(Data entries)
========================================

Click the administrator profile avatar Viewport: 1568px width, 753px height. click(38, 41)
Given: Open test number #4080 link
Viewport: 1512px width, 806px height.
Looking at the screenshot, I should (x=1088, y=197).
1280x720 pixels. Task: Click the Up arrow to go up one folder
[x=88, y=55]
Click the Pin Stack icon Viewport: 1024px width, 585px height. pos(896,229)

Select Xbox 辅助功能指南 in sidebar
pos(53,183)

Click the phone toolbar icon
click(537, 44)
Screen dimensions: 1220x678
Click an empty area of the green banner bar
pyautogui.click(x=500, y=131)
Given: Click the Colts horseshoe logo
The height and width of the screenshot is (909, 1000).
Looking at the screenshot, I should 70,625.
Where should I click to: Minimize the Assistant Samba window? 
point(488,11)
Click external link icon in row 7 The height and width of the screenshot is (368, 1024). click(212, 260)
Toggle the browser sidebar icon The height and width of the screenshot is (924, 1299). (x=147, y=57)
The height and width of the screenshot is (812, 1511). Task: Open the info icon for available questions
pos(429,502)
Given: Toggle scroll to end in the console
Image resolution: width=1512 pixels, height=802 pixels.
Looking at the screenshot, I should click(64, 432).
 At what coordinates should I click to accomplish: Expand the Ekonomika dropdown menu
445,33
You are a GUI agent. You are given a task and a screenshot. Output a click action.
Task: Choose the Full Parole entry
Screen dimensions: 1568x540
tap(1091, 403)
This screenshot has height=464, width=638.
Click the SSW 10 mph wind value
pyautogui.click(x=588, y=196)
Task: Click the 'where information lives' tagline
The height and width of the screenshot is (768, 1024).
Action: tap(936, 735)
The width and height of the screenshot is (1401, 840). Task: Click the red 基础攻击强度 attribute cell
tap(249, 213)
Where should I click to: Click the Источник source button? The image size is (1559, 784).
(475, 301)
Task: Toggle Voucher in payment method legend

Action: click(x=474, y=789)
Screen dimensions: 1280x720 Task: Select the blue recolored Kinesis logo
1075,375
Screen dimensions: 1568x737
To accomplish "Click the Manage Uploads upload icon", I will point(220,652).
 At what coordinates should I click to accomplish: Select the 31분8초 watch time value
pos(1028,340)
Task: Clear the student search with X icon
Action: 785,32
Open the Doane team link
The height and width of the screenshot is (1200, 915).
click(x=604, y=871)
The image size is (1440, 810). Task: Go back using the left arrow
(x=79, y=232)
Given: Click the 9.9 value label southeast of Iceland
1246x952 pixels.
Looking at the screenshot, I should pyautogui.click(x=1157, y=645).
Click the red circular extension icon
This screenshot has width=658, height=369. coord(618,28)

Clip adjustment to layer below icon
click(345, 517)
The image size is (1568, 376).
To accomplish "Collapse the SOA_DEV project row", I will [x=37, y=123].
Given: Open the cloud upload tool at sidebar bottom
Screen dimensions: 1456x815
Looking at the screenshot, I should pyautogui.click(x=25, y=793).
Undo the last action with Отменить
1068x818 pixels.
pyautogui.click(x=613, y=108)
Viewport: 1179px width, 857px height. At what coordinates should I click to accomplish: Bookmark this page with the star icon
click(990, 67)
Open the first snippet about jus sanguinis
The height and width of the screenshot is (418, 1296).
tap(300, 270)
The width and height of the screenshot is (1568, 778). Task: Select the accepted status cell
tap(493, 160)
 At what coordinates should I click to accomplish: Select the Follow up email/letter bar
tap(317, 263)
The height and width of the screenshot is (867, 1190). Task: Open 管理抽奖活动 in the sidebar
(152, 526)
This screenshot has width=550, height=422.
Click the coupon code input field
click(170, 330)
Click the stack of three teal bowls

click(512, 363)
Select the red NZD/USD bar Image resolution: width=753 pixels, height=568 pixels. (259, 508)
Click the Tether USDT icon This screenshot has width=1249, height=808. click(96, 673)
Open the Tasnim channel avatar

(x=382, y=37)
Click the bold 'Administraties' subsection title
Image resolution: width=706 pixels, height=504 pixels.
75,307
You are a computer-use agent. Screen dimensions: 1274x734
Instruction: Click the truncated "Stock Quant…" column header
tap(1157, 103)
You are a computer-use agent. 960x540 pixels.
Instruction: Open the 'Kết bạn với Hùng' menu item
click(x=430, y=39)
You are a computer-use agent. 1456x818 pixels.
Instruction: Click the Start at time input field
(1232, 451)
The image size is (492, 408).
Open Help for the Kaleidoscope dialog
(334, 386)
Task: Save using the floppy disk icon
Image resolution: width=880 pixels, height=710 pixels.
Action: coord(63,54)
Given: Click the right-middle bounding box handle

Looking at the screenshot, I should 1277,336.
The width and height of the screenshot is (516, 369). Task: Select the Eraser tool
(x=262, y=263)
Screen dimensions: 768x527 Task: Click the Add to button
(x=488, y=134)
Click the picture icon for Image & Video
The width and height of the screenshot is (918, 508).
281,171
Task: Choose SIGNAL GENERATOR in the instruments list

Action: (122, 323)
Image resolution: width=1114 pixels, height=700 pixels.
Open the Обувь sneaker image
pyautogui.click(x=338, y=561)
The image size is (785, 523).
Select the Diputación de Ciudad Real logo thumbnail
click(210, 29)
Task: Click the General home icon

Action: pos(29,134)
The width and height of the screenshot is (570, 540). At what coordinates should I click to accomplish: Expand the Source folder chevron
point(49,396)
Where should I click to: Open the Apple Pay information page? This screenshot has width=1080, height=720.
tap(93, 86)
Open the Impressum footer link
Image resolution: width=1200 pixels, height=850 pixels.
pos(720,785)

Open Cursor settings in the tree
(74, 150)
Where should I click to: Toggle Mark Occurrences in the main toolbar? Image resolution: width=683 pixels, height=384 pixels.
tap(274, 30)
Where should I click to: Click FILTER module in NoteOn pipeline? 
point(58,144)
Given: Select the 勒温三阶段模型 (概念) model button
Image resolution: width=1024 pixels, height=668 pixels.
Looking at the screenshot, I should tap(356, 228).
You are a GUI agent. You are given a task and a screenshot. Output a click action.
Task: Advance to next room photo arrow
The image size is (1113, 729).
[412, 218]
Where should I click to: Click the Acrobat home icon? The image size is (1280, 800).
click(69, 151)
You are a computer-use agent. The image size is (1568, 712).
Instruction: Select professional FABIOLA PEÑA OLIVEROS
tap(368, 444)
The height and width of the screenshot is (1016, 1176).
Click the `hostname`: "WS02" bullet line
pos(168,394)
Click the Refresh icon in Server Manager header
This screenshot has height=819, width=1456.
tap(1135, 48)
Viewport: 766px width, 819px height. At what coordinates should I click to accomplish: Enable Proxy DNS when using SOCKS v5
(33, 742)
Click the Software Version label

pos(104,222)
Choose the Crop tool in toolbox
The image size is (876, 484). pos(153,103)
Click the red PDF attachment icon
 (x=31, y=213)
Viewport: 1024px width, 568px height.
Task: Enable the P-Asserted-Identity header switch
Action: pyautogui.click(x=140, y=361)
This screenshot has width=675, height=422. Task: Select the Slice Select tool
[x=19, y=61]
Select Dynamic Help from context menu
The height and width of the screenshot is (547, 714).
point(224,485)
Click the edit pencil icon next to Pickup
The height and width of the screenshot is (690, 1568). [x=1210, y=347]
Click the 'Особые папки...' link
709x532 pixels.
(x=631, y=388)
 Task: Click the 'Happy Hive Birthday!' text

========================================

Every line of the records above that contains the word "will" should be counted, and only the total given.

### Answer to this task
2